The ongoing murder of Aboriginal women in Canada

MOHAMMED AZHAR ALI KHAN

September 04, 2014
The ongoing murder of Aboriginal women in Canada
The ongoing murder of Aboriginal women in Canada

Mohammed Azhar Ali Khan

 


Mohammed Azhar Ali Khan


 


 


Prime Minister Stephen Harper, provincial premiers, Aboriginal leaders, media, academics and average Canadians are debating the unending spiral of the murder of Aboriginal women.



The Royal Canadian Mounted Police estimates that at least 1,017 have been killed since 1980. The count keeps rising. Saskatchewan Premier Brad Wall states that in his province 31 people are missing, 17 of them Aboriginal women. Fifty percent of the missing in Saskatchewan are Aboriginal women though they constitute just seven percent of the population.



Ontario Premier Kathleen Wynne told provincial, territorial and Aboriginal leaders that urgent action is needed. “Whether it’s in economic development, education, living conditions … there are things we as provinces can agree need to happen in the immediate future.”

__Problem details__
Pick up the article on the murder of Aboriginal women in Canada after its last sentence and continue it. The entries that come next are separate material and are not part of the article on the murder of Aboriginal women in Canada.

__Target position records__

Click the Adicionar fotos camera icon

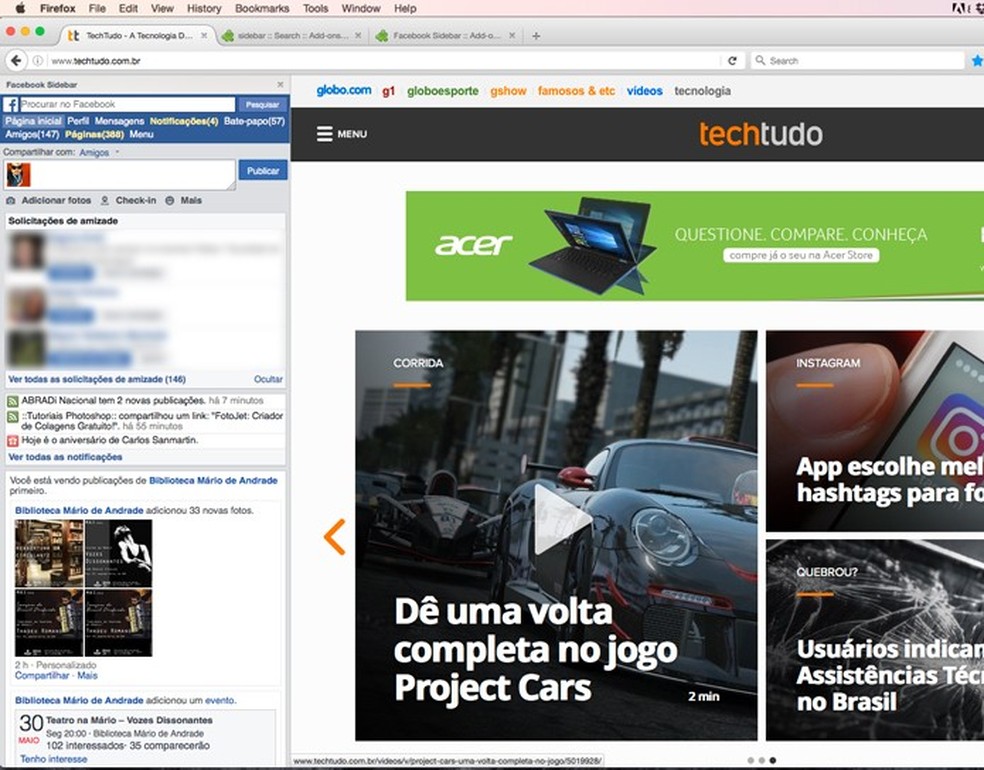point(11,200)
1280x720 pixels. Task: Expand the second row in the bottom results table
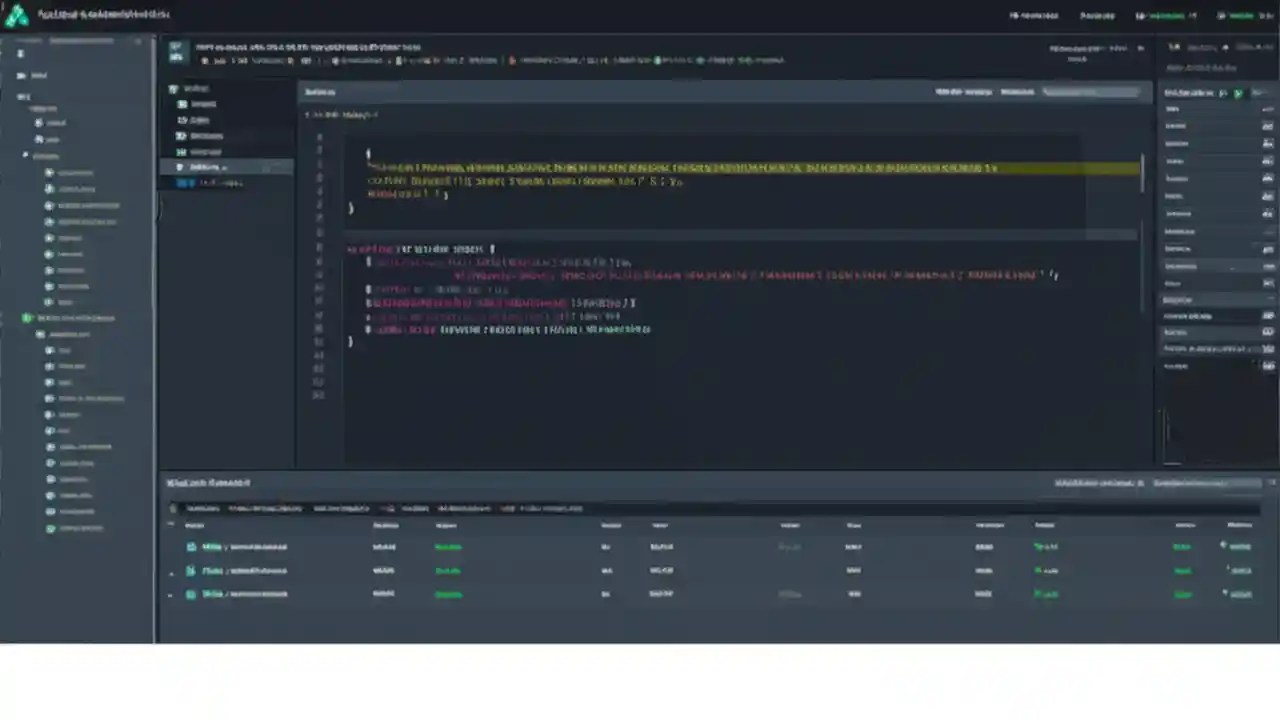(x=170, y=570)
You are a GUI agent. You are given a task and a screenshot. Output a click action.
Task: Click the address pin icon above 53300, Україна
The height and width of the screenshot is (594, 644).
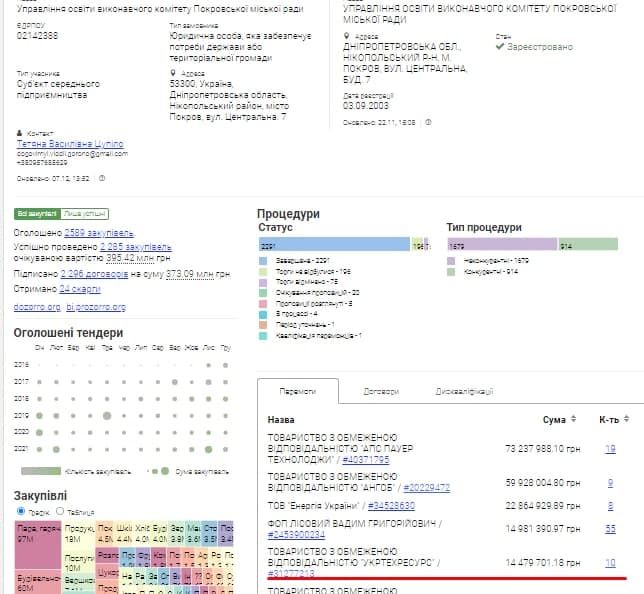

__Output for this exercise__
Sparking Canadians’ attention was the murder of 15-year-old Tina Fontaine whose body was discovered in a plastic bag in the Red River in Winnipeg, Manitoba. In 2011, her father had been beaten to death on the Sagkeeng First Nation reserve by two friends with whom he had been drinking and taking pills.



Provincial premiers, Aboriginal leaders and some academics and the media have called for a comprehensive federal inquiry into the murders and steps to prevent them. Prime Minister Harper refused, labeling the killings a crime, not a sociological issue. New Democratic Party and Opposition Leader Thomas Mulcair called the killings a “national shame” and promised to immediately initiate an inquiry if his party comes into power in next year’s elections. Liberal party leader Justin Trudeau also favors an inquiry.



Prince Edward Island Premier Robert Ghiz said no one should allow the federal government to “abdicate their responsibility when it comes to the First Nations of this country.”



It is a stark situation - the Aboriginal people of Canada generally are plagued with desperation, rampant alcoholism, lack of education and skills, tottering housing, huge unemployment, grinding poverty and the total absence of hope. These generate crime that includes the murder of both women and men.



Saskatoon Police Chief Clive Weighill, president of the Canadian Association of Chiefs of Police, said an inquiry may shed light on the problem but that Canadians have to get tough on the issues of poor housing, poverty, racism and disadvantage otherwise it’s an “endless circle.”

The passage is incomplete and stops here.